[Start of Attachment]
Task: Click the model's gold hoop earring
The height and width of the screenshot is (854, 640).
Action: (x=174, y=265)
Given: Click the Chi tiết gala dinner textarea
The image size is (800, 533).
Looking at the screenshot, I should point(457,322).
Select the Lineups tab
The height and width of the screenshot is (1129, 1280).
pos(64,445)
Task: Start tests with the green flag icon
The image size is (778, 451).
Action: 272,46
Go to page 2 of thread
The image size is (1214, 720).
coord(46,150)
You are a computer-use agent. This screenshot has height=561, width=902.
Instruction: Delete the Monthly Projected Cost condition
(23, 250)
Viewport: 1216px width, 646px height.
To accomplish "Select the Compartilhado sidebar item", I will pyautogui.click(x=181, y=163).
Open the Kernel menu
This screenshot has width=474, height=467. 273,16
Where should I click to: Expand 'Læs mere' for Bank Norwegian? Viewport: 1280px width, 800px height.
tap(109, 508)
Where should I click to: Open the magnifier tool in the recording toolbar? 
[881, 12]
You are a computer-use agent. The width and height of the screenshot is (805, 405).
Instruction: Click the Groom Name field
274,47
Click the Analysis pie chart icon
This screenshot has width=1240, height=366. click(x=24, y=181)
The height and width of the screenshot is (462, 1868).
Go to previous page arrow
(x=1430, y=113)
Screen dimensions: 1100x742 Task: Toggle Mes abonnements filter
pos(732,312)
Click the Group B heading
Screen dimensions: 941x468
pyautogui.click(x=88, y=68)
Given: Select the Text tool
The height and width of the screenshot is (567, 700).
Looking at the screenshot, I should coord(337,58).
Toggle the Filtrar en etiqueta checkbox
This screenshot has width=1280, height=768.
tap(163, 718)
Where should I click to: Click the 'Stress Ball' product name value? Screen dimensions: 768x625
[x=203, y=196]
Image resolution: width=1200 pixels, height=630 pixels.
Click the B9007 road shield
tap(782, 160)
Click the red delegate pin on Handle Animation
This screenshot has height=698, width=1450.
[End of Attachment]
Copy the data once more. Leave nothing out.

-- Result of the exercise --
Task: Click the model's gold hoop earring
The height and width of the screenshot is (854, 640).
Action: (x=174, y=265)
Given: Click the Chi tiết gala dinner textarea
The image size is (800, 533).
Looking at the screenshot, I should point(457,322).
Select the Lineups tab
The height and width of the screenshot is (1129, 1280).
pos(64,445)
Task: Start tests with the green flag icon
The image size is (778, 451).
Action: 272,46
Go to page 2 of thread
The image size is (1214, 720).
coord(46,150)
You are a computer-use agent. This screenshot has height=561, width=902.
Instruction: Delete the Monthly Projected Cost condition
(23, 250)
Viewport: 1216px width, 646px height.
To accomplish "Select the Compartilhado sidebar item", I will pyautogui.click(x=181, y=163).
Open the Kernel menu
This screenshot has width=474, height=467. 273,16
Where should I click to: Expand 'Læs mere' for Bank Norwegian? Viewport: 1280px width, 800px height.
tap(109, 508)
Where should I click to: Open the magnifier tool in the recording toolbar? 
[881, 12]
You are a computer-use agent. The width and height of the screenshot is (805, 405).
Instruction: Click the Groom Name field
274,47
Click the Analysis pie chart icon
This screenshot has width=1240, height=366. click(x=24, y=181)
The height and width of the screenshot is (462, 1868).
Go to previous page arrow
(x=1430, y=113)
Screen dimensions: 1100x742 Task: Toggle Mes abonnements filter
pos(732,312)
Click the Group B heading
Screen dimensions: 941x468
pyautogui.click(x=88, y=68)
Given: Select the Text tool
The height and width of the screenshot is (567, 700).
Looking at the screenshot, I should coord(337,58).
Toggle the Filtrar en etiqueta checkbox
This screenshot has width=1280, height=768.
tap(163, 718)
Where should I click to: Click the 'Stress Ball' product name value? Screen dimensions: 768x625
[x=203, y=196]
Image resolution: width=1200 pixels, height=630 pixels.
Click the B9007 road shield
tap(782, 160)
Click the red delegate pin on Handle Animation
This screenshot has height=698, width=1450.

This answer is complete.